* **PROBLEM TO WORK ON**
Whenever the word "title" turns up in a line below, that line should be copied.

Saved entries

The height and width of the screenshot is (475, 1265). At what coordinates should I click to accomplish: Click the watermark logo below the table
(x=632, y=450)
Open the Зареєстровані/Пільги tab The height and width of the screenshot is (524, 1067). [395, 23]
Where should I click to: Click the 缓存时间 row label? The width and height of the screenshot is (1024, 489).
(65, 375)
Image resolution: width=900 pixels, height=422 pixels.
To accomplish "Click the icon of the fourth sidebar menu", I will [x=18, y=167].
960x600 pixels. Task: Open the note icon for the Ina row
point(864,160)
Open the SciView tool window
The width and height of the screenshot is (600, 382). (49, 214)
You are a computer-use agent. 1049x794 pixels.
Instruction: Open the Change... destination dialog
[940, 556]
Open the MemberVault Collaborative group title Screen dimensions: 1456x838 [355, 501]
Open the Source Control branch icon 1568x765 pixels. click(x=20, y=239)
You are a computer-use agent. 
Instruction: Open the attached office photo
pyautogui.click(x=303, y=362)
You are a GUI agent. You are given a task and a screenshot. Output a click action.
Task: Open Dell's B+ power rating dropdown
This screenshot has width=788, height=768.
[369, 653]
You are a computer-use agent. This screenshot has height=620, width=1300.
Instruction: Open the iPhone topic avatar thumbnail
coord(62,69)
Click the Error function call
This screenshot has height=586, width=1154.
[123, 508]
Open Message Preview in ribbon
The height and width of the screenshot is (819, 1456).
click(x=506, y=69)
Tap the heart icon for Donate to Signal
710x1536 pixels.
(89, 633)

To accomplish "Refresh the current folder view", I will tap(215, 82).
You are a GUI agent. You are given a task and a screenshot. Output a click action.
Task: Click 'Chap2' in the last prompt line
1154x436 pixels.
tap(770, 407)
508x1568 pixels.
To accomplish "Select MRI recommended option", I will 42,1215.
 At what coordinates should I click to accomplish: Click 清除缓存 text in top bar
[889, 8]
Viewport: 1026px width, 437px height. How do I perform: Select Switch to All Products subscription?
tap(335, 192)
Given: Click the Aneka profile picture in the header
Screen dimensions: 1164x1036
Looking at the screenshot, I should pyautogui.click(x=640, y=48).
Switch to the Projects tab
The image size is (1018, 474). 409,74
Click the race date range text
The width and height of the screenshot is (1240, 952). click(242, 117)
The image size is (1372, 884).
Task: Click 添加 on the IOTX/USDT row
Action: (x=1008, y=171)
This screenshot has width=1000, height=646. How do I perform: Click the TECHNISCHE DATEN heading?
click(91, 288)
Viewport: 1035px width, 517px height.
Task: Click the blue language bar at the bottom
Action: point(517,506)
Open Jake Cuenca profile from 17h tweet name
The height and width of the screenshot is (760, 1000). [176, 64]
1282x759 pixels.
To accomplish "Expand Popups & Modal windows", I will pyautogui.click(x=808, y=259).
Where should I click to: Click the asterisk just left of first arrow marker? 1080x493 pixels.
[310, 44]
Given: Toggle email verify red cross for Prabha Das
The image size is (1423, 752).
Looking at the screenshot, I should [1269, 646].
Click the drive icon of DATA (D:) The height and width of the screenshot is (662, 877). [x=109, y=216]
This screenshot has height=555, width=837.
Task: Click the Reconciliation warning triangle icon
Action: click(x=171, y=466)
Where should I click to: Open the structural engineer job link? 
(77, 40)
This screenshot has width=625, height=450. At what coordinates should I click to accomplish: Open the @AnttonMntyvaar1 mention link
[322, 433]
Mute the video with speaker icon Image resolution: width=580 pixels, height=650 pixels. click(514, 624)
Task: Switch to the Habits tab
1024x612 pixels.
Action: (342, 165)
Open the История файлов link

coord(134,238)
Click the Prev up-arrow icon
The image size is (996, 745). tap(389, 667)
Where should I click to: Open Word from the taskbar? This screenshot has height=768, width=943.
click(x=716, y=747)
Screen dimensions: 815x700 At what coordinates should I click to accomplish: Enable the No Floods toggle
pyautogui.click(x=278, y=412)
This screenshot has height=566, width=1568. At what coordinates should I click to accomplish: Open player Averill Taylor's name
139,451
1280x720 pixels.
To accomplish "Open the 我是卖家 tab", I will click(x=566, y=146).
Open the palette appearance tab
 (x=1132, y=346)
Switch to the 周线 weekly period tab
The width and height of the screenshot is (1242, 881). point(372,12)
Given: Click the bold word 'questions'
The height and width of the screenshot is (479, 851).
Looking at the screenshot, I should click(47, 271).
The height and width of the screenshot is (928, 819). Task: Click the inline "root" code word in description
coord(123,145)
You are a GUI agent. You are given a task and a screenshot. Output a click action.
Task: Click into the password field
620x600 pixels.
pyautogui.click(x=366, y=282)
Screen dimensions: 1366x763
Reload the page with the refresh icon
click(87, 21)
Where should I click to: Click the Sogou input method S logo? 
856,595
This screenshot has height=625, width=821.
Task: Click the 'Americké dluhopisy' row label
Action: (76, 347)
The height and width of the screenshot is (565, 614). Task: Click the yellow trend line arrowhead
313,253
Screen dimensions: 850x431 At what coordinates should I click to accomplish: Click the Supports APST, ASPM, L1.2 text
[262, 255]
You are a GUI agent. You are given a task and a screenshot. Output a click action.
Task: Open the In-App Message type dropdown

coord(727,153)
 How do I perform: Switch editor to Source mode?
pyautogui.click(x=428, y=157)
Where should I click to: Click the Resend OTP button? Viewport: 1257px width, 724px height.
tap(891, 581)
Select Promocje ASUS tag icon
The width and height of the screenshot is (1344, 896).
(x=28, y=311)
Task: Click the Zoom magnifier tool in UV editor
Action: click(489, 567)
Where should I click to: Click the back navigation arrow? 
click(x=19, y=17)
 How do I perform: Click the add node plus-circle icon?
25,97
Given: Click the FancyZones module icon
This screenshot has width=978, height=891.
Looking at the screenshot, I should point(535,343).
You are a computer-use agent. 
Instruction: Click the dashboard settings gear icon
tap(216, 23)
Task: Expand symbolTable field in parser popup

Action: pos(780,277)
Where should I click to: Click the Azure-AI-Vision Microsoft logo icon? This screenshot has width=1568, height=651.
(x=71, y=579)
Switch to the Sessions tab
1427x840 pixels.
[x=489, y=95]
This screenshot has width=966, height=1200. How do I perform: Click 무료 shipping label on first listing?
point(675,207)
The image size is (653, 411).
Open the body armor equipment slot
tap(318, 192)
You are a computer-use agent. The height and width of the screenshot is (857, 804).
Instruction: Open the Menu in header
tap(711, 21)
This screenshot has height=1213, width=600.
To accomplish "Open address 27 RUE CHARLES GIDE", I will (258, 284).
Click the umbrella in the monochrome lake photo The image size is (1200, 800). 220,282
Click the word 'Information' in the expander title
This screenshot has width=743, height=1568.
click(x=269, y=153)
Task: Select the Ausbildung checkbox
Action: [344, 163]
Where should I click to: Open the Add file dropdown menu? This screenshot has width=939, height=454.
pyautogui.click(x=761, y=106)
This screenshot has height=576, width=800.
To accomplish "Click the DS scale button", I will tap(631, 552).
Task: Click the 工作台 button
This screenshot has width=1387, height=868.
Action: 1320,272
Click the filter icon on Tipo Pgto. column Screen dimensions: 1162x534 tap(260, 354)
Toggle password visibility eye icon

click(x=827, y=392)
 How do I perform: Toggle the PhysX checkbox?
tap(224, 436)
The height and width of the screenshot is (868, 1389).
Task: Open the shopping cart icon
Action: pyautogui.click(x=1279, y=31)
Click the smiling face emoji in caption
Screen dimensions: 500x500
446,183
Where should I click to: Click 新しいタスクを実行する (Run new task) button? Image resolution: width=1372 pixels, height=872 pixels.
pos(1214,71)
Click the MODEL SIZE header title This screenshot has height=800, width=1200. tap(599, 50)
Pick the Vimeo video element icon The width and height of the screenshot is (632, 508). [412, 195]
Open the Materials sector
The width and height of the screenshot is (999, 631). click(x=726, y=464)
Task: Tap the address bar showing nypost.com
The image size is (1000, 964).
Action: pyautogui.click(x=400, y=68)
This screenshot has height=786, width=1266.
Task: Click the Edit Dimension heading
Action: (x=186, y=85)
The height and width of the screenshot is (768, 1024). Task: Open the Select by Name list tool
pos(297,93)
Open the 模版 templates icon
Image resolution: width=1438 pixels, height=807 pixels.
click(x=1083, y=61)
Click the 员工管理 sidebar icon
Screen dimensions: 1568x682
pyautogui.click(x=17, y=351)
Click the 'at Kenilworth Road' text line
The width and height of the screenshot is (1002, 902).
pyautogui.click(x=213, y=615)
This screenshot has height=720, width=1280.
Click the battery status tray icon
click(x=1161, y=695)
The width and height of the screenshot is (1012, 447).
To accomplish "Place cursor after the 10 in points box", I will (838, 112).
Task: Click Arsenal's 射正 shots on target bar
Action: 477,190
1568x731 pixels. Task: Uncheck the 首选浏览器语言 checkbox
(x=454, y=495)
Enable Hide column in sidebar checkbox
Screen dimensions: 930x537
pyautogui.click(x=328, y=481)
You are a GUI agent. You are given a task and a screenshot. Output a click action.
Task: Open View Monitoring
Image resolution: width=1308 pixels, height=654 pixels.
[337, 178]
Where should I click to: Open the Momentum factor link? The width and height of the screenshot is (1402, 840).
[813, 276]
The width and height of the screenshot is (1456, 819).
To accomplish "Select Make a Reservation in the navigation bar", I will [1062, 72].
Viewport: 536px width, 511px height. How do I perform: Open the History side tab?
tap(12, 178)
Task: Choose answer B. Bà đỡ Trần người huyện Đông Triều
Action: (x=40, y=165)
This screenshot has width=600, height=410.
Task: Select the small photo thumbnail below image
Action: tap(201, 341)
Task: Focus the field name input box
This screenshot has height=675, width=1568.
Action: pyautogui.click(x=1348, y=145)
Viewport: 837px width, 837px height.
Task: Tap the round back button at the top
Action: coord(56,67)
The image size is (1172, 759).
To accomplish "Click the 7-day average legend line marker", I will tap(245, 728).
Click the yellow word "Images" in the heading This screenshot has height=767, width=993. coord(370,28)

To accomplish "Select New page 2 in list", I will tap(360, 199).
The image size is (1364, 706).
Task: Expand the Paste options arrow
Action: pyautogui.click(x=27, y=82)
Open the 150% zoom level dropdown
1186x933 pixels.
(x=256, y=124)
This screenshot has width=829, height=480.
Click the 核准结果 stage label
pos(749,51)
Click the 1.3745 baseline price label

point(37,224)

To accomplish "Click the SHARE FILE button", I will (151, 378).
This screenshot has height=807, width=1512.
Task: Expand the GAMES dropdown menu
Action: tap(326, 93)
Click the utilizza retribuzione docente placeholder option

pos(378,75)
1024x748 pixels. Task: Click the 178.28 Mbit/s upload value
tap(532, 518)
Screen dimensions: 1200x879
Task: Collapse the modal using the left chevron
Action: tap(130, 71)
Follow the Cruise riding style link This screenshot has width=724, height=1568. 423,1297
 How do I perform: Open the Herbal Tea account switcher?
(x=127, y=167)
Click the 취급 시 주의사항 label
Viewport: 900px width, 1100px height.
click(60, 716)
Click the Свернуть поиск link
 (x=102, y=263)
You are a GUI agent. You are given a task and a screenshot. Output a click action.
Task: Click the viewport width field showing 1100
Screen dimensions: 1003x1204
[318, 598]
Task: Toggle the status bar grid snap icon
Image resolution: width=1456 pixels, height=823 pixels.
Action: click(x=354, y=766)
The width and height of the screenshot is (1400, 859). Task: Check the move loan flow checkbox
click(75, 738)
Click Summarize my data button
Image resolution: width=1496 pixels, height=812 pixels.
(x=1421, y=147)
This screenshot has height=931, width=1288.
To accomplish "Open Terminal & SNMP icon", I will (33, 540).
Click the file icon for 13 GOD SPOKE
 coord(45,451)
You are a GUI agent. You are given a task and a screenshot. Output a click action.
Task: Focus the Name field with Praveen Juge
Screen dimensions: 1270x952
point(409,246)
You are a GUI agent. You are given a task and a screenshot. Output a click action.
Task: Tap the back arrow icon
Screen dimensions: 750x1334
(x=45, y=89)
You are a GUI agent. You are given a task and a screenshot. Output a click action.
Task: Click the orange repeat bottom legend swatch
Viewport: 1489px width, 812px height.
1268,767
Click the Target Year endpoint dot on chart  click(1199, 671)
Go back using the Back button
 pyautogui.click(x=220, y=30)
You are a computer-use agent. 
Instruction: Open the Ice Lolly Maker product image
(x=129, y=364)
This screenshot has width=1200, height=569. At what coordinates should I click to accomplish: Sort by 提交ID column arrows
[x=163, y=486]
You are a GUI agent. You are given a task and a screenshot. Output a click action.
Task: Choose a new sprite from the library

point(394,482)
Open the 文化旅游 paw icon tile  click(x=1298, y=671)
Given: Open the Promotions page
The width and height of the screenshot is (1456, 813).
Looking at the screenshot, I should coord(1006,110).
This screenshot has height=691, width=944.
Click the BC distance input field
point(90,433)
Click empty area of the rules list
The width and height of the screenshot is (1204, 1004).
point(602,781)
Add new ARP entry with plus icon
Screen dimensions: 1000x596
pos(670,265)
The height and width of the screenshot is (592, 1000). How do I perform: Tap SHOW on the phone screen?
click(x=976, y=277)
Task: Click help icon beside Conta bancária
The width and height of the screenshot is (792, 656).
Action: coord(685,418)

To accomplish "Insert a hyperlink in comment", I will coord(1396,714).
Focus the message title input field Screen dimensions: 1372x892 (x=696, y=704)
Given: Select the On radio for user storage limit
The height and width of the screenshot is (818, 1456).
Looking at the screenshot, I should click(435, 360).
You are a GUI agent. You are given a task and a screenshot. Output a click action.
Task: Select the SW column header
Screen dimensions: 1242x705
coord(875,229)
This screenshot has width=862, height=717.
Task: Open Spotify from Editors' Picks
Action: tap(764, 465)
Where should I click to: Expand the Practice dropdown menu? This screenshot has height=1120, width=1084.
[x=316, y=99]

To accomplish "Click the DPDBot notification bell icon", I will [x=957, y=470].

* **ANSWER SECTION**
Open the MemberVault Collaborative group title Screen dimensions: 1456x838 [355, 501]
Click the word 'Information' in the expander title
Click the MODEL SIZE header title This screenshot has height=800, width=1200. tap(599, 50)
Focus the message title input field Screen dimensions: 1372x892 (x=696, y=704)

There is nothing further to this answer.